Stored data
____________

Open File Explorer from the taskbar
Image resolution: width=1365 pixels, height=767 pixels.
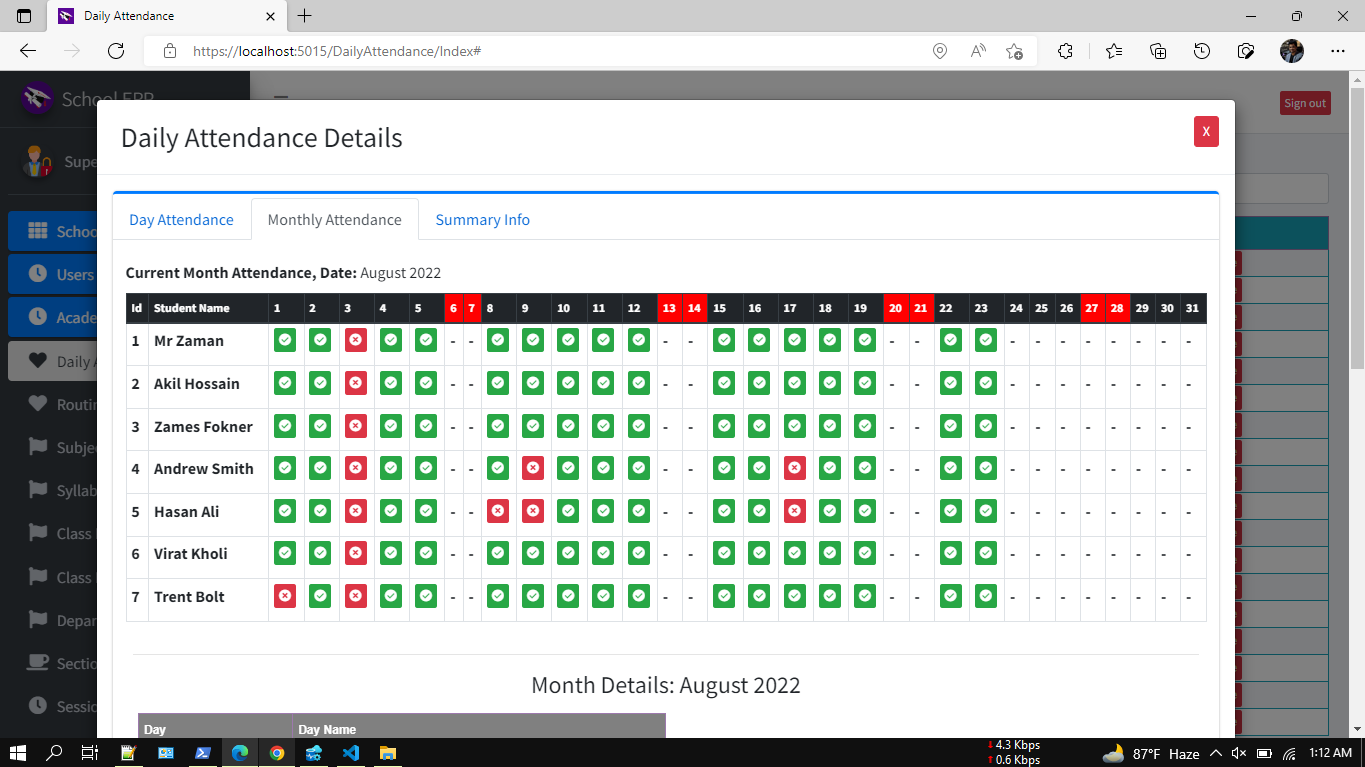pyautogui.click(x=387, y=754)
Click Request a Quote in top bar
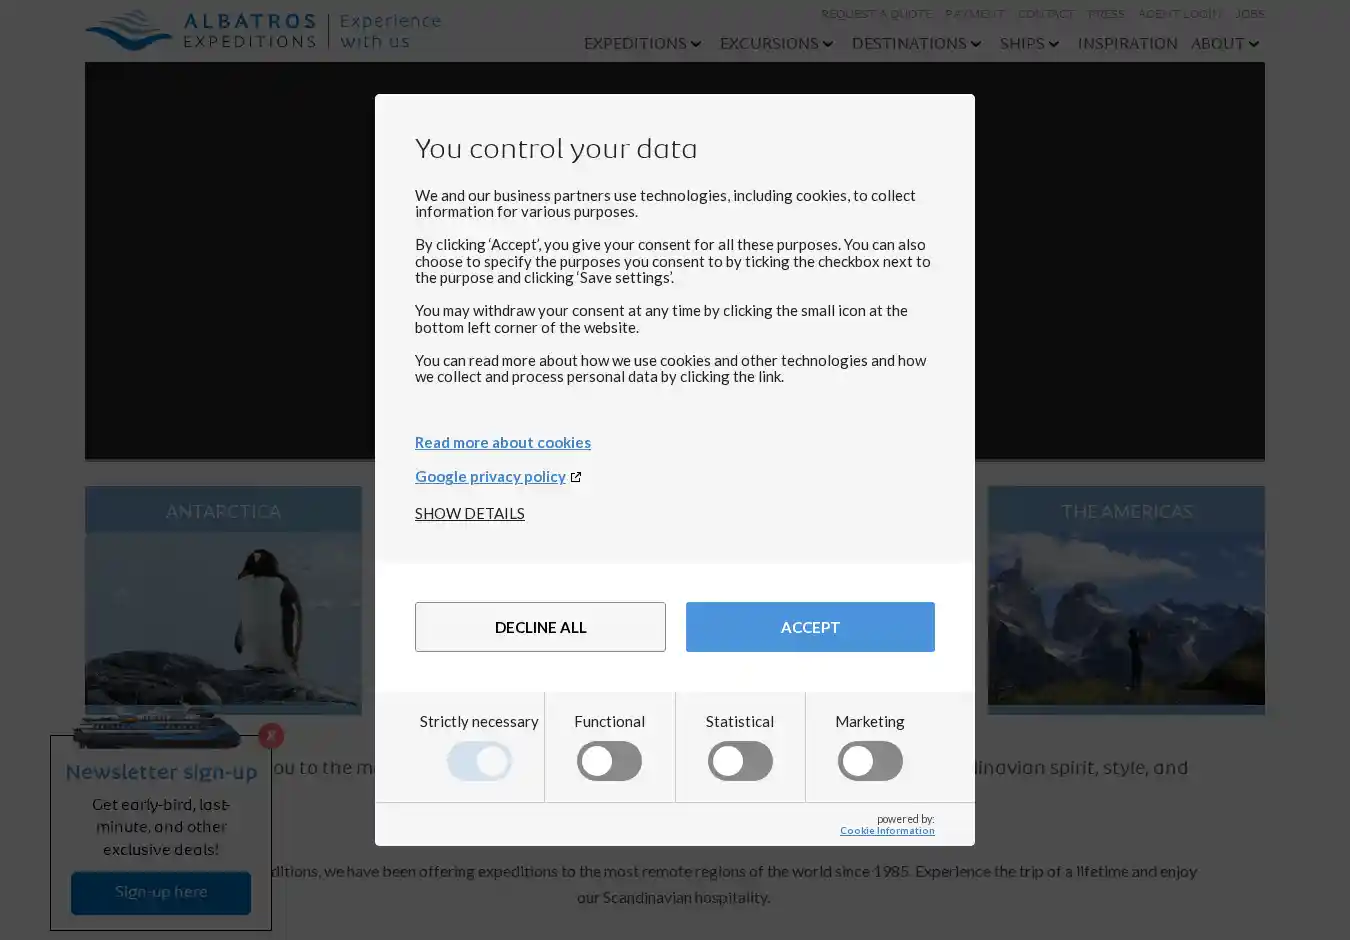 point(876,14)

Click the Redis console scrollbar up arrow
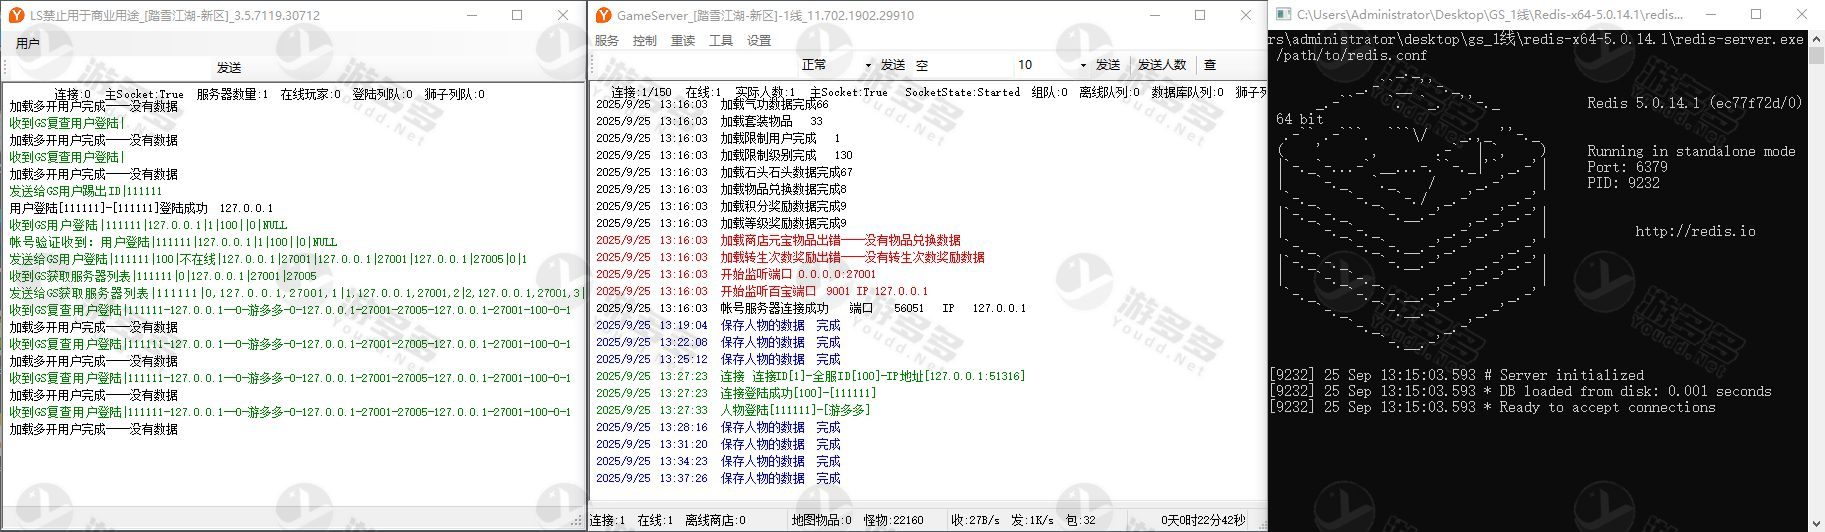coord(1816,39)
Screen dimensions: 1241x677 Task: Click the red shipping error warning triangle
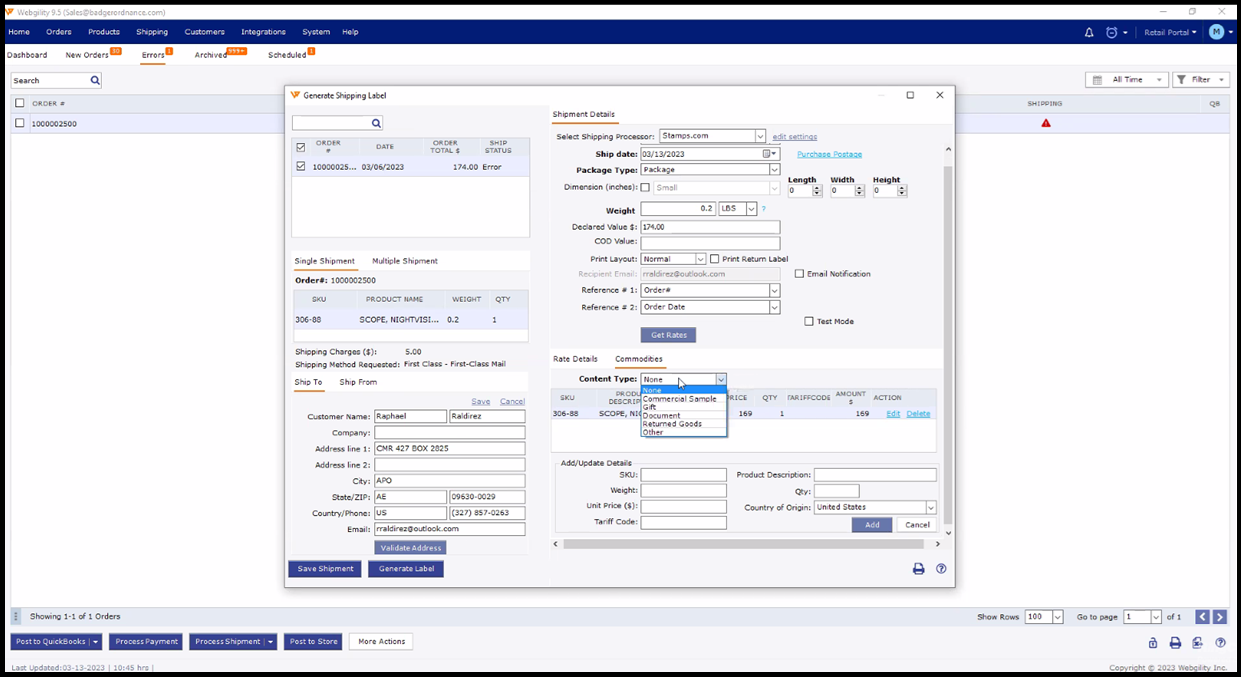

____________

Pictures aren't part of the copy; return each record above exactly.

TASK RESULT:
Open File Explorer from the taskbar
Image resolution: width=1365 pixels, height=767 pixels.
pyautogui.click(x=387, y=754)
Click Request a Quote in top bar
 point(876,14)

Click the Redis console scrollbar up arrow
coord(1816,39)
Screen dimensions: 1241x677 Task: Click the red shipping error warning triangle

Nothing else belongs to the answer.